Mr. Karzai, who is trying to organize support for a grand council to choose the next national government arrived Saturday in Uruzgan at the invitation of tribal leaders. In an interview from the provincial capital Tirin Kot, Mr. Karzai said the province was taken over in an uprising by tribal fighters Wednesday.

He says hardline Taleban elements sent a convoy of 80 vehicles filled with arms and men to try to take back Tirin Kot. But the convoy was attacked by ground forces and also bombed by U.S. warplanes. When the victors examined the bodies, most, Mr. Karzai says, were found not to be Afghan.

"The absolute majority of them were foreigners - Arabs and Pakistanis and others. It looks, really, like the fighting in Afghanistan is done mainly by Arabs and not by Afghans," he said. The issue of foreign volunteers in the Taleban is sensitive among Afghans. Stories of reprisals against Taleban fighters in areas taken by the Northern Alliance have already emerged.

It is believed that it is the foreign volunteers who are blocking the surrender of Kunduz, for example, for fear of what fate awaits them at the hands of the victors.

Mr. Karzai has said there have been no reprisals against Afghan Taleban in Uruzgan. "We got two prisoners the first time when we were attacked by the Taleban. They were Afghans, they surrendered on their own, and we let them go back home, straightaway the same day. We did not even tie their hands. They were just walking free with us wherever we went. And we let them go. Here we have announced repeatedly that all the Taleban that are returning home are free to go home. And so far, there have really, really been very, very few incidents, maybe one or two in this whole region of the Taleb being roughed up or mishandled. The absolute majority have been allowed to go back to their homes," he said.

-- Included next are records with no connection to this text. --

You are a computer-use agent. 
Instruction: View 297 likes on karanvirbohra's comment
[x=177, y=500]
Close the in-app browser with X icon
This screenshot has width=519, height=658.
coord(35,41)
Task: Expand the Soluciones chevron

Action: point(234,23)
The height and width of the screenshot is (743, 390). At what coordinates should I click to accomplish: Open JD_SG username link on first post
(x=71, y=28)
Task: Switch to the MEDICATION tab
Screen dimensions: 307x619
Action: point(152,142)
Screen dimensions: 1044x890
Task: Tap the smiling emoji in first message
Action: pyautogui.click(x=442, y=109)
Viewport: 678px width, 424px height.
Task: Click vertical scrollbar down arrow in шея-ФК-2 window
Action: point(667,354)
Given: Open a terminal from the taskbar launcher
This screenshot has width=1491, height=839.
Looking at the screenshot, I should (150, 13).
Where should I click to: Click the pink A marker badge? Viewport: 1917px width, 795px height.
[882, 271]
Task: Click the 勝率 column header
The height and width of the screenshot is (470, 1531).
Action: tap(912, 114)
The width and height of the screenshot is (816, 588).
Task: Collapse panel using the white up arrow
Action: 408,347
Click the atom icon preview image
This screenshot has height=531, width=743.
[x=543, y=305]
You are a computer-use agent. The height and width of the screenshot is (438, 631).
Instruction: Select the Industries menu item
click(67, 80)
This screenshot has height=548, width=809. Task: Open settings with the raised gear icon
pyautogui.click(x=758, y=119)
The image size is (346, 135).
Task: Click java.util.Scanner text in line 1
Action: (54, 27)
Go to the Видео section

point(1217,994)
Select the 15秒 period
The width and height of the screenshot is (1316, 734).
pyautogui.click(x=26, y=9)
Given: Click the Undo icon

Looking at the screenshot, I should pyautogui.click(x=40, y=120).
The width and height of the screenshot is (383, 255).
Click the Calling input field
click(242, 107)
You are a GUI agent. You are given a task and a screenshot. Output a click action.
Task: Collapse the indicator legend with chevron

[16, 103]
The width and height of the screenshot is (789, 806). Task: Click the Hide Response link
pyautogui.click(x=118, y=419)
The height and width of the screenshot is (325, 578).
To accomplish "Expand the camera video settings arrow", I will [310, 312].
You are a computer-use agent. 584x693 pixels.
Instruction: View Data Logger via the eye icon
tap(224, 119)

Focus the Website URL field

But the foreign Taleban volunteers, he said, have to leave.

"Well, the foreigners have no place in Afghanistan. These fighters have come and made so much trouble in Afghanistan, they must go and leave our country. There is no way that we can tolerate them. And if they fight, these foreigners, we will fight them," he said.

But Mr. Karzai says he hopes there will be no more clashes. Afghans, he says, are sick of fighting.